Book Review of the Rhodesia Regiment History by Brigadier (retd) G. de V.W. Hayes CBE


by Peter Baxter, Hugh Bomford, Gerry van Tonder

Rhodesia Regiment 1899–1981 is a wonderfully written and marvelously illustrated history of that famous colonial unit, The Royal Rhodesia Regiment.

From its origins in 1899, to protect the frontiers of Southern Rhodesia against Boer invasion, to final disbandment in 1981, following independence and the creation of Zimbabwe, the story of the Regiment is told in fascinating and meticulous detail.Any military historian will find it an invaluable source of material especially on the prolonged period of the Rhodesian Bush War (1964–1979), about which surprisingly little is widely known or documented.

The Rhodesia Regiment’s association with the Green Jackets, specifically the Kings Royal Rifle Corps (KRRC), resulted from a chance meeting between two passengers on board a ship sailing from Cape Town to Southampton in late 1914.One of them was Captain John Brady of the Rhodesia Regiment, heading to Europe with a small party from his regiment to join the fight against Germany. The other was the 16th Marquess of Winchester, who was to persuade Brady that the best chance of getting to the Front was to join a British regiment. He recommended the KRRC.Subsequently the Rhodesia Platoon, 3rd Battalion KRRC, served with distinction, and John Brady rose to command of 4th Battalion KRRC.

In WWII, Rhodesia Regiment battalions focused on home defence,but volunteers again fought alongside riflemen in the KRRC, most notably in the Western Desert theatre,but also in many other regiments and almost every theatre of that war, thus earning ‘Second World War’ as an overarching and unique battle honour.The book contains many well-written and absorbing details of actions in which members of the regiment fought in both wars as brothers-in-arms with the KRRC.

Any regimental history is the result of diligent work by dedicated individuals.This book, relating the eighty-year story of the Rhodesia Regiment, covering native uprisings, the Boer War, two World Wars, the Malayan Emergency and finally the Rhodesian Civil War, was researched and compiled over seven years by a core group, helped by some 400 contributors.They have done an outstanding job and recorded the history of a regiment justifiably proud of its achievements.

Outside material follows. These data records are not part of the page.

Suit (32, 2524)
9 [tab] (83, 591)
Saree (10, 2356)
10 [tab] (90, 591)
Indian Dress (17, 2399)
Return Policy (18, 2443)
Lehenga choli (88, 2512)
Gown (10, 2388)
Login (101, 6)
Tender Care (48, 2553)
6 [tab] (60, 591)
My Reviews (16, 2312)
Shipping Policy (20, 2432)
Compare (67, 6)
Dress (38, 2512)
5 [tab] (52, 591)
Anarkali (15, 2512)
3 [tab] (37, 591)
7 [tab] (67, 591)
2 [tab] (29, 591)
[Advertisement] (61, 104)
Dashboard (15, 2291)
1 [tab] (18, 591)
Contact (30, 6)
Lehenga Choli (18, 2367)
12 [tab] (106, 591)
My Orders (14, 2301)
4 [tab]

It is sad that the crisis in Rhodesia and the eventual declaration of UDI severed links with the KRRC and stripped the Regiment of its ‘Royal’ endorsement.It is also sad that with the creation of the Zimbabwean Defence Force, the Rhodesia Regiment ceased to exist, fading away with discreet laying up of colours ceremonies across the country and little recognition of the achievements and sacrifice of many in the service of Great Britain.

However, as the authors record, whilst it was found inappropriate to have a territorial force named the Rhodesia Regiment in the nascent Zimbabwe Defence Force, in order not to lose the initials ‘RR’ the Regiment was renamed the Rifle Regiment in the last few months of its existence.Thus, the rifle regiment alliance made in 1914 with the KRRC was remembered until the end.

Just as the Rhodesia Regiment was proud of these links, so the KRRC valued the alliance, forged in battle, withtheir Rhodesian comrades-in-arms.The Chairman and Trustees of The Royal Green Jackets Museum are most grateful to the authors for donating a copy of the History to the Museum library.

Brigadier G. de V.W. Hayes CBE
Board of Trustees
The Royal Green Jackets (Rifles) Museum
Peninsula Barracks
Romsey Road
SO23 8T

Brigadier (retd) G. de V.W. Hayes CBE

Vere Hayes was commissioned in December 1965 as one of the last two officers commissioned into 2nd Green Jackets (Kings Royal Rifle Corps). Shortly thereafter, he joined that Battalion in the Far East when it became 2nd Battalion The Royal Green Jackets.

In a military career spanning 37 years, Vere Hayes served in many different theatres including on active service with his regiment in Borneo, and later on several tours in Northern Ireland as a junior officer, company commander and commanding officer.

On the general staff, he was chief of staff of an armoured brigade and an armoured division in Germany, and in 1993 chief of staff to the United Nations Protection Force (UNPROFOR) in Bosnia. He held several training appointments in his career, including at the Royal Military Academy, Sandhurst, and the Army Staff College. He completed the Army Staff College and the Higher Command and Staff Course and he is a member of the Royal College of Defence Studies.

His last military appointment was as commander of the British Military Training Team (BMATT) in Zimbabwe between 1998 and 2001, teaching peacekeeping skills and the role of the military in a democratic society to the armed forces of many countries throughout southern Africa.